I have other pursuits, none as important as friends and family, but ones I want to look for, nonetheless.

I had used this blog as a means of safely storing my written thoughts.  However, with my smartphone I have a new means of storing my thoughts without having to put them out here for everyone to read, allowing me to explore thought patterns I have kept to myself in order to avoid offending any of my friends and family who might see themselves in this continuous satirical viewpoint through a serial book of parallel lives.

Have, have, have…there I go again, sending Morse code to the universe!

This blog has come to an end.

Fears and Retreads

In the past few weeks, I have returned to the joy of reading the local newspaper, a major source of information in my youth.

I have also sat and analysed the relationship between my father and myself, my mother and myself, and my father and my mother.

The last two sentences have given me pauses not associated with writing an app that makes Morse Code fun, exciting and optimally efficient as a modernised means of communicating.

But I digress.

No, take that back.

I regress.

I sit in front of the glowing, pixelated dots of energy one tends to call a computer monitor, although I’m not really monitoring the computer as much as I’m using its interface between myself and the wide world of webs we’ve developed as an extension of our natural need for nurturing.  [Is the computer monitoring me, then?]

That is (i.e.), for example (e.g.), ergo, ipso facto, our permanent pacifiers (as opposed to Pacific pacifists) we’ve adopted as our own.

Computers of the desktop or laptop kind.

Mobile phones.

Tablet PCs/phones.

The 21st Century version of the security blanket.

WAAAAAAAHHH!!!  Mommy, I can’t update my social media status!!!!

Who would’ve thunk it when we were two-year olds shouting, “No!

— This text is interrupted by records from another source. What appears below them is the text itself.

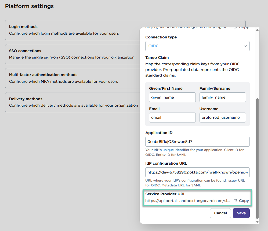268x231 pixels.
Task: Focus the Family/Surname claim field
Action: click(222, 97)
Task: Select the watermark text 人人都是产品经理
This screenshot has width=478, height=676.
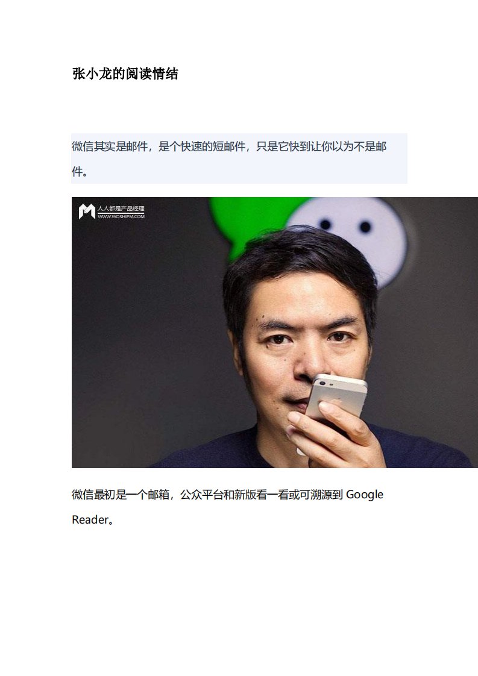Action: (121, 208)
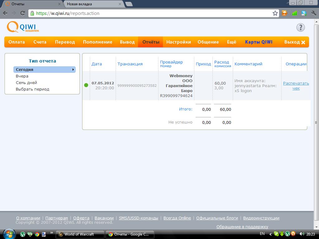
Task: Open Chrome wrench settings menu
Action: pyautogui.click(x=312, y=13)
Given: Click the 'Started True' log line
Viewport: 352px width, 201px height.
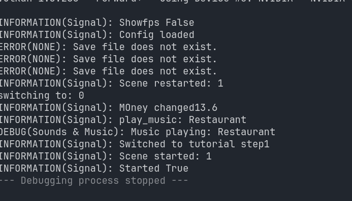Looking at the screenshot, I should click(x=94, y=168).
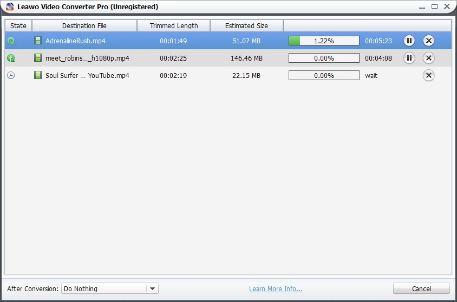The image size is (457, 302).
Task: Click the film icon beside meet_robins h1080p.mp4
Action: (38, 58)
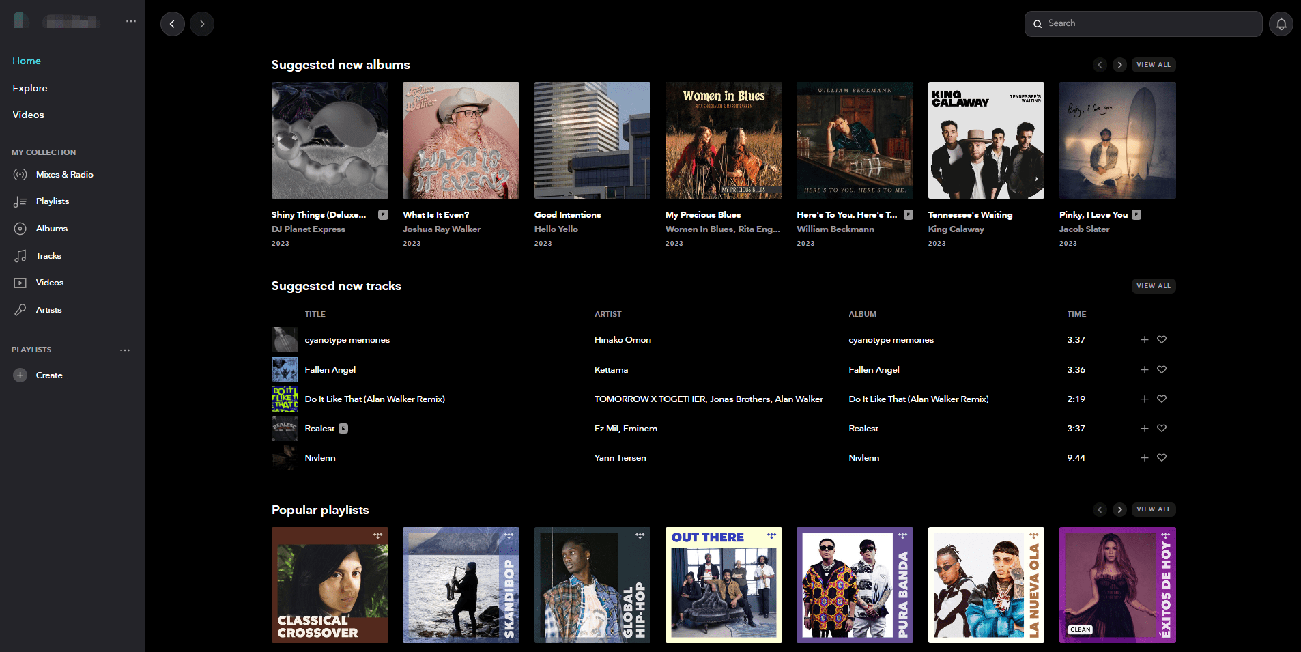Click the plus icon for Fallen Angel
The width and height of the screenshot is (1301, 652).
(1145, 369)
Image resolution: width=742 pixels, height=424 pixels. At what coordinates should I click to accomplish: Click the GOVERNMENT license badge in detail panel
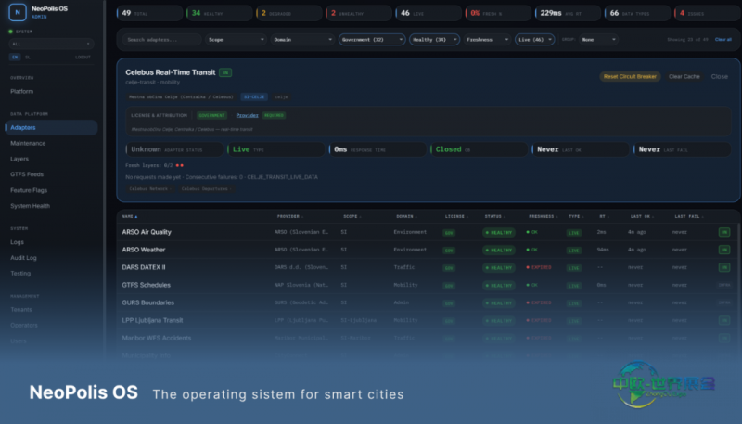click(211, 115)
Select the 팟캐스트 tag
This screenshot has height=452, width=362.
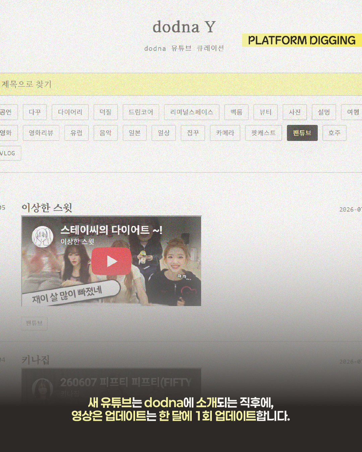click(x=263, y=133)

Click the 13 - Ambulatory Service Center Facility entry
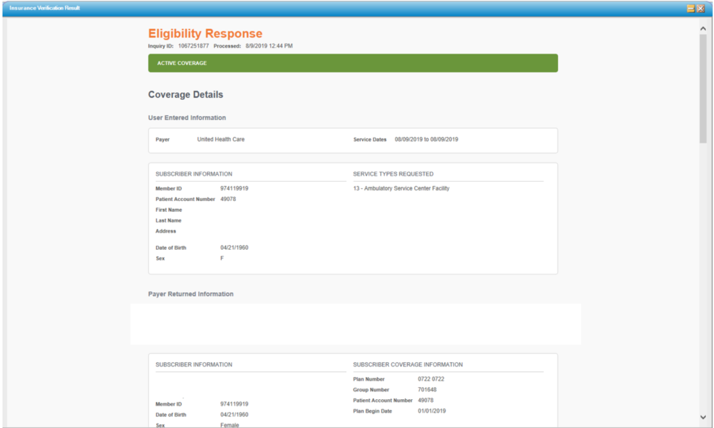401,189
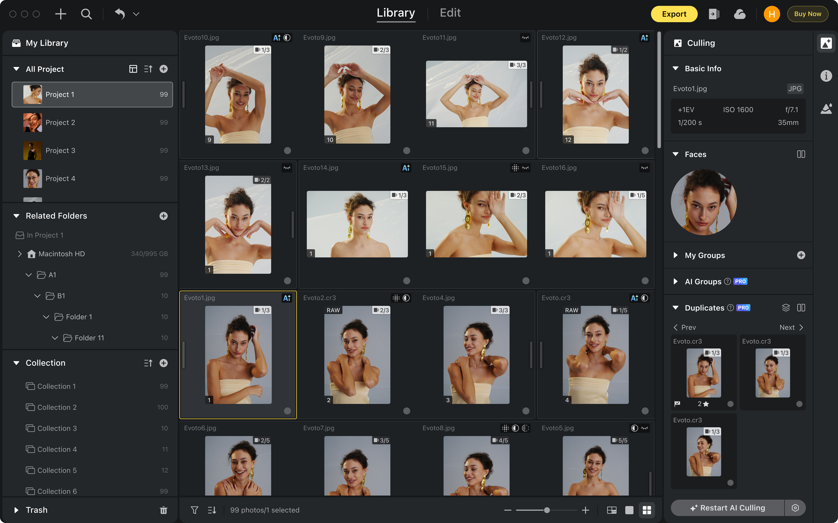Expand the My Groups section

pyautogui.click(x=676, y=255)
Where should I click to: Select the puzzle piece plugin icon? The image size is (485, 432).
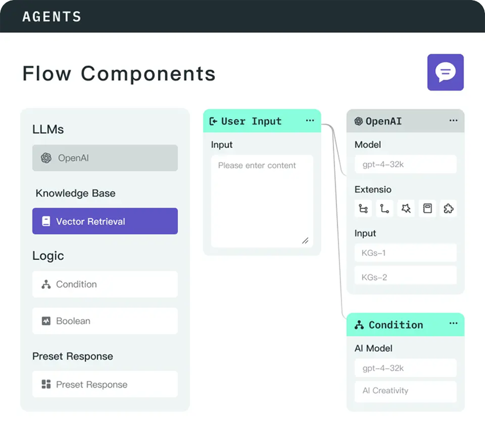tap(448, 209)
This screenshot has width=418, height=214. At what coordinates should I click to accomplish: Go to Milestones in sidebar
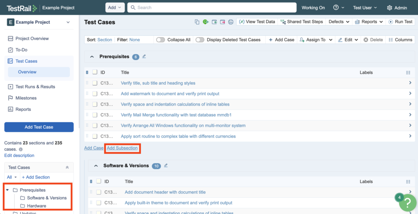tap(26, 98)
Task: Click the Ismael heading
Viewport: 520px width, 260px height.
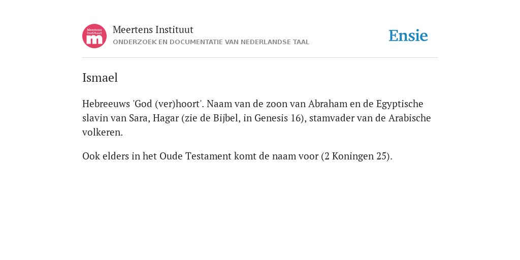Action: pyautogui.click(x=100, y=78)
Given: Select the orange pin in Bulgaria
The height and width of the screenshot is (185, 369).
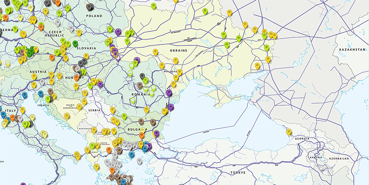Looking at the screenshot, I should [141, 135].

No! No!,” that our two-year olds would be wailing for their touchscreen devices instead of plastic nipples to stick in their mouths?

Indeed.

My father values a toboggan like I value writing blog entries.

My mother hovers over my father like a nervous first-time parent.

Together, the last two sentences tell me a lot about myself and my only sibling, a younger sister.

I want to call 9-1-1 and make up some crazy tall tale in order to get my entry in the local newspaper column, the Police Blotter (which, of course, many local kids are calling the Po’ Sleaze Blighter), our own version of News of the Weird, which means we don’t have to syndicate the one which its author, Chuck Shepherd, has apparently grown tired of writing.

Well, well, well…time to go be nice to people in my hometown.